The Avengers: The Making of the Movie by Dave Rogers was certainly more interesting than the film it was promoting, as was The Official Godzilla Compendium: A 40-Year Retrospective by J. D. Lees and Marc Cerasini, which appeared in time to tie-in with the big-budget remake.
“They’re Here. ” Invasion of the Body Snatchers: A Tribute contained essays about the classic 1956 SF movie by Stephen King, Tom Piccirilli and others with an introduction by Dean Koontz. It was edited by the film’s star, Kevin McCarthy, and Ed Gorman.
The Making of The X-Files was an illustrated look at the creation of the feature film by Jody Duncan, while I Want to Believe: The Official Guide to The X-Files was the third in a series of illustrated episode guides by Andy Meisler.
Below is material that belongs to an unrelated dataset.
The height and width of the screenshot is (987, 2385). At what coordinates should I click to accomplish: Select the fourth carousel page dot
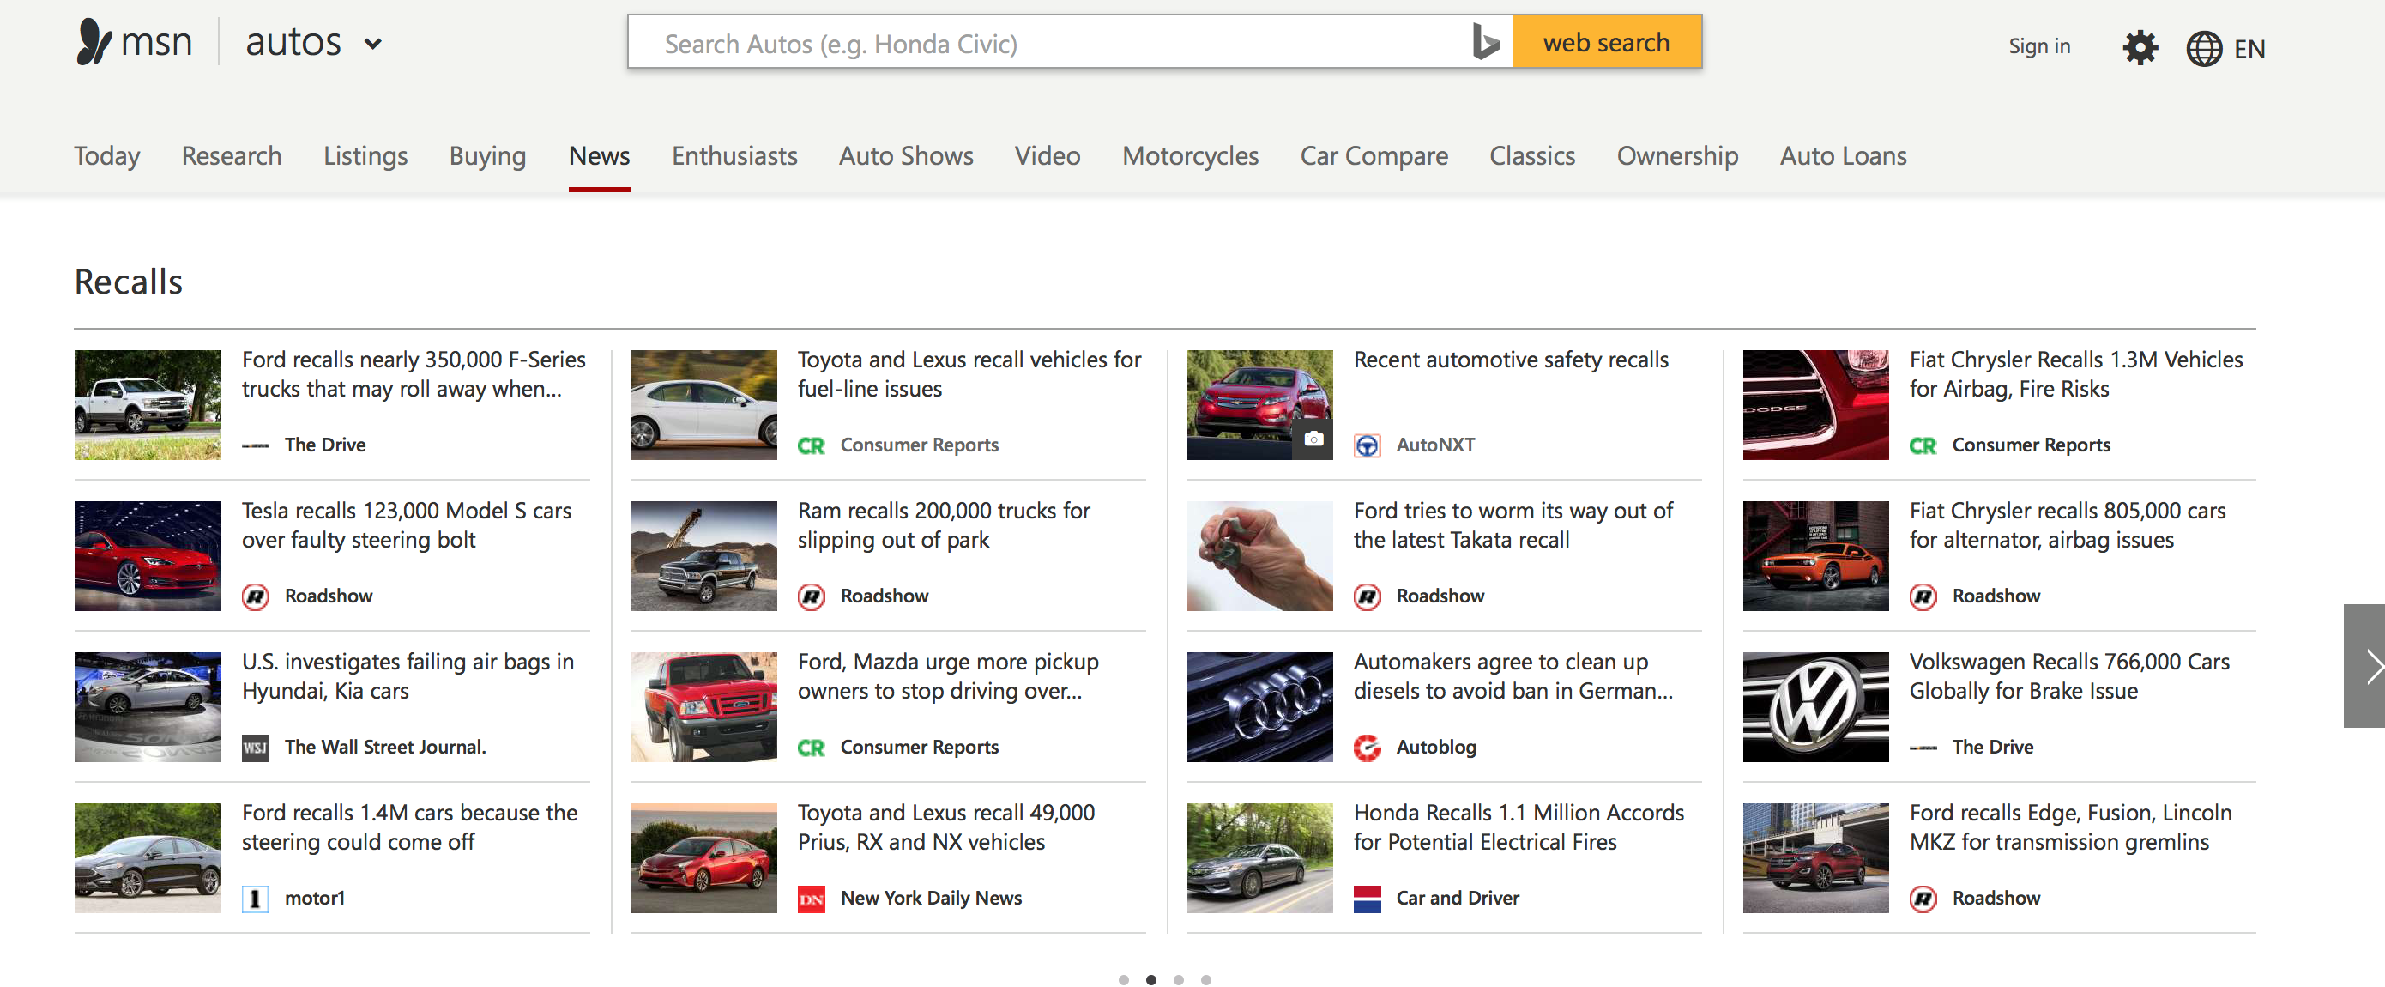pos(1205,979)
Christopher Golden and Nancy Holder’s Buffy the Vampire Slayer: The Watcher’s Guide, the official companion to the hit show, was a confusingly-designed look at the first two seasons, complete with background information and an exclusive interview with creator Joss Whedon. However, Buffy X-Posed by Ted Edwards was an unauthorised biography of actress Sarah Michelle Gellar that also included an episode guide plus black-and-white-photos.
All I Need to Know About Filmmaking I Learned from The Toxic Avenger by Lloyd Kaufman and James Gunn was the former’s autobiography and charted the history of his Troma distributing company. At the other end of the spectrum, James Whale: A New World of Gods and Monsters by James Curtis was a biography of the famed Hollywood director.